Par bonheur, les récits et autobiographies de pilotes de chasse français contemporains sont devenus bien moins rares qu’ils ne l’ont été et c’est tant mieux. Et c’est toujours avec plaisir que nous en recevons un nouveau, et l’ouvrage de Yvon Goutx n’a pas dérogé à la règle. Dans Le ciel est mon désir, il relate sa carrière de pilote de chasse de 1968, date de son entrée dans l’Armée de l’Air, à 1991 date de la fin de son commandement de la 7e Escadre de Chasse qui marque son départ en État-major et la fin de ce qu’il nomme lui-même sa carrière de pilote opérationnel.
Entré par la petite porte dans l’armée de l’Air, il passe avec succès le concours d’officier puis rejoint Strasbourg pour être formé sur Mirage IIIR. Il est affecté ensuite sur Jaguar à Bordeaux avant de revenir quelques années plus tard à Strasbourg pour assurer la transition de son escadron sur le nouveau Mirage F1CR. Il retourne ensuite sur Jaguar à la 7, où il est formé aux missions de dissuasion nucléaire et finit par en prendre le commandement.

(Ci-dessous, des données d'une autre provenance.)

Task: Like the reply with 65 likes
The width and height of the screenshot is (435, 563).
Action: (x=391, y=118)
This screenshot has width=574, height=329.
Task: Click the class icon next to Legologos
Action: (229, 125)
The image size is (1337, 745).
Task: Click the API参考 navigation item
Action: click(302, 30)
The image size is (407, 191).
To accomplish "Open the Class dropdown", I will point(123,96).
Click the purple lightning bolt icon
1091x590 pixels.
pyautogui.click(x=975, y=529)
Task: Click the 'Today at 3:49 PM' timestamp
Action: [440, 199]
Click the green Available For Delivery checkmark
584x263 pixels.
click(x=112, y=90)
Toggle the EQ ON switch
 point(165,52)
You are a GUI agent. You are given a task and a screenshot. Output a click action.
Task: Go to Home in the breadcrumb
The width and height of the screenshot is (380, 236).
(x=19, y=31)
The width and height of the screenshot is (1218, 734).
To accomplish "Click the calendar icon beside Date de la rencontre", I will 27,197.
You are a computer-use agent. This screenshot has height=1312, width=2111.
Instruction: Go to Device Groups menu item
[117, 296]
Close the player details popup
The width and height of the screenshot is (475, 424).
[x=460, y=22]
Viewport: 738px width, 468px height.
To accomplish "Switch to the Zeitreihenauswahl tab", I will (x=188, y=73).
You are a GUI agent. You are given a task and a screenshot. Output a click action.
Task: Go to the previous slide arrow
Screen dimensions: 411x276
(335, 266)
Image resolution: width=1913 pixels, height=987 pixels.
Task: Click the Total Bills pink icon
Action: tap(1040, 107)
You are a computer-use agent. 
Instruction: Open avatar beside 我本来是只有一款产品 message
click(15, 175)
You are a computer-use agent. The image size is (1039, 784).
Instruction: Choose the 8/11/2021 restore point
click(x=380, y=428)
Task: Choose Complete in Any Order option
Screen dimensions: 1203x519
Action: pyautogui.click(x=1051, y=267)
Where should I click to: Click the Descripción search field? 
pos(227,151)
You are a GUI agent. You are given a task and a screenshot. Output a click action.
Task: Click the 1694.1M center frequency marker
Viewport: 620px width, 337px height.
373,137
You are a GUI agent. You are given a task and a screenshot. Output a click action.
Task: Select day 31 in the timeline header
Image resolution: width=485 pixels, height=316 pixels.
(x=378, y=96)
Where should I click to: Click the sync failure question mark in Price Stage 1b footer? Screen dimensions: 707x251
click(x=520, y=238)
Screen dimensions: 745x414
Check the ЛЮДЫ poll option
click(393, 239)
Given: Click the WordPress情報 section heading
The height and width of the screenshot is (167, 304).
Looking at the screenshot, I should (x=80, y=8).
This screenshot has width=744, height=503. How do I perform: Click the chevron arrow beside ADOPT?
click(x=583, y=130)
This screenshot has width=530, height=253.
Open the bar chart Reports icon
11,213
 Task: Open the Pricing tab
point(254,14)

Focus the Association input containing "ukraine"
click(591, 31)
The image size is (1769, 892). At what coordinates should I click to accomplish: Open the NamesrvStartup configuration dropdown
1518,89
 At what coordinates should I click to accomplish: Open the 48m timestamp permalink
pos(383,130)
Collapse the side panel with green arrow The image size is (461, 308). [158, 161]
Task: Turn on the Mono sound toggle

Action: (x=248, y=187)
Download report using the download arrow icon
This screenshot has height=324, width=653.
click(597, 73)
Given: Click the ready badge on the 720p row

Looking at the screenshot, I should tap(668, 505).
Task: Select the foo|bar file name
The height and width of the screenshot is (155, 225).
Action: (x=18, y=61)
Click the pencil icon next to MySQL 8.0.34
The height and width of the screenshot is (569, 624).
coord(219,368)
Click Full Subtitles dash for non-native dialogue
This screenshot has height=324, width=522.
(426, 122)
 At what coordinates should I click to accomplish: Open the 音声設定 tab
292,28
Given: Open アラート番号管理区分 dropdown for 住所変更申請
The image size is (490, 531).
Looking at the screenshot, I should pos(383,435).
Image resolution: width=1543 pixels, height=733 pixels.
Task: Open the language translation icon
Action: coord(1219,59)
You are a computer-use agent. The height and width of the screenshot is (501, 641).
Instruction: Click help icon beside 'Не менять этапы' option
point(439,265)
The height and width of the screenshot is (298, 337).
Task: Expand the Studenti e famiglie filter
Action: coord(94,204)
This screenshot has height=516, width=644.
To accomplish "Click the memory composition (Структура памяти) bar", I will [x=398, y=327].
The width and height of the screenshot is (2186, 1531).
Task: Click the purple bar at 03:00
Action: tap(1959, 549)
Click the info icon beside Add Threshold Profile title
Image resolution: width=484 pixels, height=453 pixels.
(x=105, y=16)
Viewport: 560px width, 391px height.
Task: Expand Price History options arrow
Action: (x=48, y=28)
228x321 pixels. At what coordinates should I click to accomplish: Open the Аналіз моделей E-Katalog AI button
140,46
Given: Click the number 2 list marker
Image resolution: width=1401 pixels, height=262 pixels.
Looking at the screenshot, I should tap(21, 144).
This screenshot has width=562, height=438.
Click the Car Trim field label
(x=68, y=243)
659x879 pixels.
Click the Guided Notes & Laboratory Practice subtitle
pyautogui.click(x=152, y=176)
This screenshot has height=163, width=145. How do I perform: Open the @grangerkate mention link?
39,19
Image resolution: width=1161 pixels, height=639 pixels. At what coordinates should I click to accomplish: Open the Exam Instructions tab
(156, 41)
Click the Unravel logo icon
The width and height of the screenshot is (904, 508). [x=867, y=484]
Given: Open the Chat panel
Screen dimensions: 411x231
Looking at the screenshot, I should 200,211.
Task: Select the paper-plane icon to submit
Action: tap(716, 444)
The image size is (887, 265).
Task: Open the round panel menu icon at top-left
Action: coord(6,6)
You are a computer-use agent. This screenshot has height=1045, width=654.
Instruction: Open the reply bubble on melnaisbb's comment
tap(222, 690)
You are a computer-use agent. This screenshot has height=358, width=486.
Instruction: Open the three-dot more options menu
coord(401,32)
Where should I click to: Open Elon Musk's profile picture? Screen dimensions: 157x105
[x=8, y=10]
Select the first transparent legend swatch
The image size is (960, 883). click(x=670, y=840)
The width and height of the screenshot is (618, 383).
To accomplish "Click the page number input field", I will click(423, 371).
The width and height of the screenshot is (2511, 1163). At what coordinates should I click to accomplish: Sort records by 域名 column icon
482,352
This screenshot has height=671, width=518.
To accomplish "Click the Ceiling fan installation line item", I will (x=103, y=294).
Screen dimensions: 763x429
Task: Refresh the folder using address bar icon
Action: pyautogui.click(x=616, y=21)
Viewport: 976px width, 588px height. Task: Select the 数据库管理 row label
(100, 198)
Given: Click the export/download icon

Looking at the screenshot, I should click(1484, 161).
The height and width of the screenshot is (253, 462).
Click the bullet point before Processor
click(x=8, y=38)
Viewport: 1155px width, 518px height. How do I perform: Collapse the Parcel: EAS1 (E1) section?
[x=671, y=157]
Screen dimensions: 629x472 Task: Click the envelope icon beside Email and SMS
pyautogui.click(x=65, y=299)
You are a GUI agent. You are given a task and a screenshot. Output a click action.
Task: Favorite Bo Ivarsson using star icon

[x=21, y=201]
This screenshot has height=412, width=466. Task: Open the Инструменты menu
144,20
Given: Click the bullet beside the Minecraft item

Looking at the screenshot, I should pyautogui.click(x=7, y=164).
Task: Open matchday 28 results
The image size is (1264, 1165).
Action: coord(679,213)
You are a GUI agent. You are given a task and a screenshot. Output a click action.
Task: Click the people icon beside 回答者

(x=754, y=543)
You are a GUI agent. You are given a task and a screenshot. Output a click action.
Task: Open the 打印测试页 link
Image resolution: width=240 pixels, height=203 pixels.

À bord de ces avions, il effectue de nombreux détachements au Tchad où il participe, sur F1CR, à la seconde attaque de l’aérodrome de Ouadi Doum. Autre fait d’arme notable, il est chef du détachement « Jaguar » affecté à El Asha en Arabie Saoudite pour la montée en puissance du dispositif Daguet.
Voici une carrière de « Mud Mover » particulièrement longue et riche. Il ne faut donc pas moins de 400 pages, bien denses et bien remplies pour nous la conter par le menu. Il est évident que Goutx n’est un adepte ni de l’emphase ni des effets littéraires. Son récit est brut, établi de façon évidente à partir de son carnet de vol (fabuleusement garni effectivement), mais si le pilote est disert, l’homme se livre peu ; on comprend pourtant que ses choix de carrière lui ont coûté son mariage, phénomène courant dans les professions à forte implication personnelle, mais en dehors de cela, difficile d’en savoir plus sur le personnage.
Le chef d’escadrille, commandant de détachement, d’Escadron puis d’Escadre est un peu plus bavard ; c’est lui qui se bat pour organiser l’activité de l’unité dont il a la charge, c’est lui qui effectue un nombre incommensurable de vols de liaisons, qui lutte avec ses collègues pour récupérer les missions les plus attrayantes, qui part en Opex aussi souvent que possible et qui détaille ses missions. C’est lui qui énumère aussi la longue liste de ses équipiers, de ses amis, de ses ailiers, de ses confrères qu’il croise à une occasion ou une autre — et plutôt deux fois qu’une — si bien que parfois le lecteur peut avoir parfois l’impression amusée d’être en train de feuilleter le Who’s Who de l’armée de l’Air des années 70 et 80 !
Si on peut regretter que l’auteur n’ait bien souvent pas réussi à nous emmener vraiment à bord avec lui, l’officier supérieur n’en reste pas moins un témoin clef de son époque. Il ne faut donc pas prendre ce livre pour une lecture trépidante, à l’instar d’un « Grand Cirque« . Il s’agit davantage d’un témoignage, souvent d’une très grande richesse documentaire, sur les dessous d’un métier exceptionnel, mais qui s’avère aussi parfois ingrat, et sur les arcanes d’une arme en perpétuelle évolution. Il est utile de prendre en compte cette « clef » pour bien apprécier ce livre. Il est conseillé également d’avoir quelques notions du vocabulaire, des us et coutumes de la profession pour pouvoir goûter à sa juste valeur certaines petites histoires glissées ici et là, qui n’ont l’air de rien mais qui sont très révélatrices pour les initiés.
Le ciel est mon désir est donc un livre qui ne s’appréhende pas facilement, mais passé certains écueils, il se révèle une lecture enrichissante et véritablement recommandable.